Sunday, February 15, 2009

Monday Feb 16, 2009 Bernie is back in Hospital :-(

Hey all
Yesterday I had another day of roaming the streets and even ran into a rugby game to watch. Was fun exploring parts of town I had not been in before and making my way up and down bluffs, stairs , paths and roads to see where they all ended up. One could really get turned around in this town very easily I know that for a fact.
Today,I guess I'm feeling a bit sorry for myself and my family and I need to vent a bit as I sit here on a very dark and dreary Japan day. Then to add to the grayness I just got word from my brother that my dad is back in the hospital. Cancer sucks !!! So if you don't want to hear me try and make sense of what is happening in my life (this is my journal remember)... read no further.
I guess dad has been eating very small amounts of food lately and is getting weaker and more frail. Mark said he lost 14lbs in the last 2 weeks. WOW! He just had appts last week and all vital signs were good and tests showed nothing more was growing in his brain? Yeah! He also, was again told by the docs he could not drive ever again and so that I'm sure was probably the hardest thing for him to hear...he is not letting that go easily as you can see.

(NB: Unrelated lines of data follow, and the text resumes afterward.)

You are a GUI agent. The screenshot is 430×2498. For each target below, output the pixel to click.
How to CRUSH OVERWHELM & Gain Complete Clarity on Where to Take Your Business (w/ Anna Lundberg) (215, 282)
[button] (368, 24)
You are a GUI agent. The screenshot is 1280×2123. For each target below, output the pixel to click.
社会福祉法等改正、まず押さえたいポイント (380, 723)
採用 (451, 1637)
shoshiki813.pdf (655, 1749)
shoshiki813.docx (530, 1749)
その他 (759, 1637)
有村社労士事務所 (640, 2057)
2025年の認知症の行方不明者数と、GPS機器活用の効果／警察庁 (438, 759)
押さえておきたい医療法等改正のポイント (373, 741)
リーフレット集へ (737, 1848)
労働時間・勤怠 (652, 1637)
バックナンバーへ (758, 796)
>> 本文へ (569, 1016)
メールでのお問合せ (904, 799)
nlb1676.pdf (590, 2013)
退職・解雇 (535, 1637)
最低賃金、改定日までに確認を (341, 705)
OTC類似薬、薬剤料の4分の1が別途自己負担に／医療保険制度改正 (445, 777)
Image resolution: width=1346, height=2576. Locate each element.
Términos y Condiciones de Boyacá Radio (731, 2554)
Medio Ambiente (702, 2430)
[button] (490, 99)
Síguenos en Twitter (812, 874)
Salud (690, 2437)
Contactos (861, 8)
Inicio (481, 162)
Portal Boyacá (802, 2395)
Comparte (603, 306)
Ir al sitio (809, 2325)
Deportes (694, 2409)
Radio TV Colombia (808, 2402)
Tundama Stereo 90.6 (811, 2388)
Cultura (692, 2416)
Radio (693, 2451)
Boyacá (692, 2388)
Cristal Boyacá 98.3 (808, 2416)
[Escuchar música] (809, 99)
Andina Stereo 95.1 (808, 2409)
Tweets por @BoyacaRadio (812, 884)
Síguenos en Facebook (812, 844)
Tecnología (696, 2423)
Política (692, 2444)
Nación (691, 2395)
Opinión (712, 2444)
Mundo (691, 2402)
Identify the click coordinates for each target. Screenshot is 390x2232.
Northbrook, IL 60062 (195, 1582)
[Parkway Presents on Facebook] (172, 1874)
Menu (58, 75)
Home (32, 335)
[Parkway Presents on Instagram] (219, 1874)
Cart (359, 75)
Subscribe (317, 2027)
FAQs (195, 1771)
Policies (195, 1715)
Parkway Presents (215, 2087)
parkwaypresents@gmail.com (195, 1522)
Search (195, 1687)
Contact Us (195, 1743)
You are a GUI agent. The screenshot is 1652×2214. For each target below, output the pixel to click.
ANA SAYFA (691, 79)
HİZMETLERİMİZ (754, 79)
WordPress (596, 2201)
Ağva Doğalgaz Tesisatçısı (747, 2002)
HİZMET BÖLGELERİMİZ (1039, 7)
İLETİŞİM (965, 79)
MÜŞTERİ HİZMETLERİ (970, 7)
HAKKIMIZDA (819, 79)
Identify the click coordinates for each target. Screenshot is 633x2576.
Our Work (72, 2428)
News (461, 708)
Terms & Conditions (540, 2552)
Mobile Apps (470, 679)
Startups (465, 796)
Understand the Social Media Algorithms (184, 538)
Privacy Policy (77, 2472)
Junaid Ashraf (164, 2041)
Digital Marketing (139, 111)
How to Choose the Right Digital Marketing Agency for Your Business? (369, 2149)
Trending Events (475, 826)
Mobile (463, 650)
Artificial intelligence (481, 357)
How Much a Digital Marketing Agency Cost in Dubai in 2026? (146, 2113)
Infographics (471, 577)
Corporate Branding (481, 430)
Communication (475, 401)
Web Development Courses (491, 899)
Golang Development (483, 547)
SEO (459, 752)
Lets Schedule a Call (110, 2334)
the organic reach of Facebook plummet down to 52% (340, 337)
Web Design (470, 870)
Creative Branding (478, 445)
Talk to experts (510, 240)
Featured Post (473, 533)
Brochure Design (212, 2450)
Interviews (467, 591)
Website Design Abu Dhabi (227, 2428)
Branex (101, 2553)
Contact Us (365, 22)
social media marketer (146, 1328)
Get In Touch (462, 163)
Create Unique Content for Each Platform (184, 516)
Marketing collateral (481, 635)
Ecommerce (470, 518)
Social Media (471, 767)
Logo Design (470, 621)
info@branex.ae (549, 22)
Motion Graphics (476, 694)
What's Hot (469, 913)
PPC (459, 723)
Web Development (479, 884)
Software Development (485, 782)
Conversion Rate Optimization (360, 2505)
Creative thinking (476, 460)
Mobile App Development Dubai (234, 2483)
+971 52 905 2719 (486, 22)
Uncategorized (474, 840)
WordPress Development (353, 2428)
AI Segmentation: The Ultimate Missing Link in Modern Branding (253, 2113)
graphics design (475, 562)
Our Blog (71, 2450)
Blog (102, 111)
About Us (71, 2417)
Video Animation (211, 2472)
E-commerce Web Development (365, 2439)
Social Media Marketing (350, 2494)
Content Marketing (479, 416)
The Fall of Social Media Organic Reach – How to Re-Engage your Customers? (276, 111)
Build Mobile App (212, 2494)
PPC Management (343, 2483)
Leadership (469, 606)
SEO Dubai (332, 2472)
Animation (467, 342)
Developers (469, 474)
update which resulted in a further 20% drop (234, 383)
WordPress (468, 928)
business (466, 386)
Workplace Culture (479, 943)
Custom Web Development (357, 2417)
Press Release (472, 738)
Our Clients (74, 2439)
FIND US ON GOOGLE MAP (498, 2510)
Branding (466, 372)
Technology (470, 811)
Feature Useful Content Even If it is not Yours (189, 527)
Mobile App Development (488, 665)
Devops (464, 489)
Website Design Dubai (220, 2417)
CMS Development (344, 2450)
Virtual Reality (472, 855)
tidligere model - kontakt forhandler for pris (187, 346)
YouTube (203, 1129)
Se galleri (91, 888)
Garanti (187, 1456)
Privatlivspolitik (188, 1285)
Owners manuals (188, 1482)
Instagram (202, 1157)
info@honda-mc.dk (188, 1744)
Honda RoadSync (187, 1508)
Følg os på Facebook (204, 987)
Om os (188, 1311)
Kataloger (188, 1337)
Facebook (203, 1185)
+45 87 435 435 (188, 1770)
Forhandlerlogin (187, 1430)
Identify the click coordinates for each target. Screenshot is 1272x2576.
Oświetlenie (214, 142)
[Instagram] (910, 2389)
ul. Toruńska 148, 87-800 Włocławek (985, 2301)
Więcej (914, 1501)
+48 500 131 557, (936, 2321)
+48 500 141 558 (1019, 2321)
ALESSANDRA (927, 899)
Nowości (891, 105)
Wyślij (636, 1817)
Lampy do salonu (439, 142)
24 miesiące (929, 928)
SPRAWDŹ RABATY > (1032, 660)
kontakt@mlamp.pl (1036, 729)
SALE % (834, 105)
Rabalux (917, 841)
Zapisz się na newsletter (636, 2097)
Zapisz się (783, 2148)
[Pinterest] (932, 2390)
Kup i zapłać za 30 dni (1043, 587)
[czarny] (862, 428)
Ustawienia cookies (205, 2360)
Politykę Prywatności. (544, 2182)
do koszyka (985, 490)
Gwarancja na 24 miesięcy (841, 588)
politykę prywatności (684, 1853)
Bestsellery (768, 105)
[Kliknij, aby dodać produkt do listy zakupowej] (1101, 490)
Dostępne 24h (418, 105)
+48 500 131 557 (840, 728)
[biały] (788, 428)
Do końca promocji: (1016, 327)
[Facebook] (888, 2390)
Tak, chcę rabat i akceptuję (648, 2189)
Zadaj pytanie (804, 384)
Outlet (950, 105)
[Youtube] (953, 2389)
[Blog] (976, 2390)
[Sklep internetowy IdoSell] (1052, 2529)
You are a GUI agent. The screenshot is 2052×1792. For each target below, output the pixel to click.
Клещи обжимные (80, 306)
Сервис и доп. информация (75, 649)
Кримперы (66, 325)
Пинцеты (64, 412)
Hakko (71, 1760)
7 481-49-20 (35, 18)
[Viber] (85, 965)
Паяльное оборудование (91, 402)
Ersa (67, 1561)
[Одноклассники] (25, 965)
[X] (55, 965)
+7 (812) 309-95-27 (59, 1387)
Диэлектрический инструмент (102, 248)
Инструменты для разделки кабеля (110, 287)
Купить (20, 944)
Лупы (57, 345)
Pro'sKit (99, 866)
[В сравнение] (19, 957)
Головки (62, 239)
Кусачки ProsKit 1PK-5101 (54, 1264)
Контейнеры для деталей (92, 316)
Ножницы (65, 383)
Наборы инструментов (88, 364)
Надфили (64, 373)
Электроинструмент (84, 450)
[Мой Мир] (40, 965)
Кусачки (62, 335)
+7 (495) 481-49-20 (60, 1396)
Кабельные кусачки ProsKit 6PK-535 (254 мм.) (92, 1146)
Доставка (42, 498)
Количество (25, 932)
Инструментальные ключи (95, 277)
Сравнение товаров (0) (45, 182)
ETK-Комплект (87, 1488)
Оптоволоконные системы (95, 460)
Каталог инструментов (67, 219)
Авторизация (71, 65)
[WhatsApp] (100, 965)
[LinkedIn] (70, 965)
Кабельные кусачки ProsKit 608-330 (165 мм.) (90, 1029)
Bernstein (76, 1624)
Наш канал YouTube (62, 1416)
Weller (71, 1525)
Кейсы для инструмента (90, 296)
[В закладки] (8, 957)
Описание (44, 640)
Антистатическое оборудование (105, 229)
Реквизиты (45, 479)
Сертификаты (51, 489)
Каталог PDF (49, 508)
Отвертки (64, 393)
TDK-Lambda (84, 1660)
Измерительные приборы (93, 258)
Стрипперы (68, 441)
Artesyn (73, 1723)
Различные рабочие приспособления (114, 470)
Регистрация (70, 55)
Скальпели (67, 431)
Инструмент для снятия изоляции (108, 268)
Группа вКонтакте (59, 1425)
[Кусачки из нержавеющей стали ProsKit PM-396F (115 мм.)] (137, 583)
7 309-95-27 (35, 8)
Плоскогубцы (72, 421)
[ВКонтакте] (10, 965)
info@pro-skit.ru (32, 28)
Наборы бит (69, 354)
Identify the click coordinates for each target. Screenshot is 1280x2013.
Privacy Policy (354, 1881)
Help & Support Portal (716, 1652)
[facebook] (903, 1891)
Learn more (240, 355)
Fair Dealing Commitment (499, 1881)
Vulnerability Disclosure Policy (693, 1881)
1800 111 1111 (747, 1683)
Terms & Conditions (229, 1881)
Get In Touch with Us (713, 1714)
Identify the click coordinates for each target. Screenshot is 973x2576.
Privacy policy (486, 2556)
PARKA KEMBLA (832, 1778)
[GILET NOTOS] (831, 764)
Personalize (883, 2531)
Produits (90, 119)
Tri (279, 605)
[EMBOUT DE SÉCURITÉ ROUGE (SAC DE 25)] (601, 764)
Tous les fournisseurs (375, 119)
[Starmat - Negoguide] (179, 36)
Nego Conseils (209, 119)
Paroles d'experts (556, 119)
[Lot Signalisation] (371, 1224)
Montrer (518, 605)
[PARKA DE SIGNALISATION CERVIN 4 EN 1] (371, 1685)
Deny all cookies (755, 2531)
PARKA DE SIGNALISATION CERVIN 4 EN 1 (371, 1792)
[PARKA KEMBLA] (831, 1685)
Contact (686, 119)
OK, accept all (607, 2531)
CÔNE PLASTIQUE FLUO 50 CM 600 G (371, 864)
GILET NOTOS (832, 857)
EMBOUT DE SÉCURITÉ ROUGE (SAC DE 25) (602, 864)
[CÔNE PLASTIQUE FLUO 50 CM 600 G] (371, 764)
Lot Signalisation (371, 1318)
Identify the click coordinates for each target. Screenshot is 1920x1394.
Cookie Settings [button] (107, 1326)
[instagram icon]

He is obviously hoping they will change their minds one day? :-) Gotta give him effort for trying at least and keeping his hope alive. I just hope that isn't his only reason for wanting his life to continue on? Perhaps he might be a bit depressed as well and so my guess is that makes things all the worse.:-(

Dad also commented to my mom how it's been 4 months now since he was told he was terminal on Oct 6th and without treatment may have 4-6 months to live...so as a man of control and statistics I am GUESSING that weighs heavily on his mind too? He has always made such a big deal over the years about passing the milestone and living longer than his dad who died at 79yrs old?

Yikes..it is so hard to hear all this and yet be able to do nothing but try and stay positive myself and keep giving them positive feedback to keep up the fight. I have not talked with dad since last week and will try to call him when he wakes tomorrow.
I often feel sad and confused as I sit here enjoying each day and trying to live my life, yet always wondering if I "should" be back home and helping to care for him/them more. I often feel stuck between a rock and a hard place as I don't want to go back home, yet I find I am not wanting to get too involved here either? Sometimes I feel like I am wasting time here and yet other times it feels good just to be me, more relaxed and to do what I want to do when I feel like it. No shoulds, have to's...I know more people would love to have that option and yet, I often find myself feeling guilty I have it and not knowing at times what the "RIGHT" thing is to do. I still can't seem to let go of all those should, would, could, right, wrong answers, but I think I am getting better ?? Hopefully I am anyway.

I know I am getting lots of life lesson opportunities while being far away from home and family, and it will be interesting to see how it all plays itself out down the road? I am trying to live one day at a time and really enjoy it while I am out and about exploring, learning, and hopefully meeting people...I have been learning to spend alot of time alone and most days I do NOT talk to anyone but CJ all day. Oh I do write lots of emails and letters, but no one on one face to face conversation with real live people. Most days I LOVE it, but it can also be very lonely at times as well.
I just wish somedays every person I walked past would say Hi back and even chat a sentence or two. If that ever happens I will CELEBRATE big time!!! Yesterday I think I passed like 30 people on my walk and only 5 commented back Konnichiwa with a smile when I greeted them:-(... otherwise, they pass you by and most look down at the ground or off in the distance past you. This for me is probably one of the hardest things to adjust to, yet I will not give up though as those few words and smiles I did get made it worth my effort.:-)

Ok sorry I got off track..so dad fell I am guessing on Valentines night and after 5 hours of laying on the floor trying to get up with no luck...he finally gave mom permission to call and get some help when he needed to go to the bathroom. She wanted to call much earlier but dad said "NO, we will figure this out"!! (he is a stubborn man that likes to be in control). When I talked with her today she asked why he was punishing himself so and that she felt like she was treating him like an animal and it stressed her out so she went into the bathroom and starting cutting her hair for something to keep herself occupied. Uff da!

So as you can see, we are in the midst of having to make some new choices on how best to care for these two. Dad is in the hospital and having some more tests done to see if he has internal bleeding anywhere, or if he has any liver or kidney disfunction? So I will let you know more as I find out myself? I hope I can keep things in perspective and try to continue to help and support them the best I know how from afar.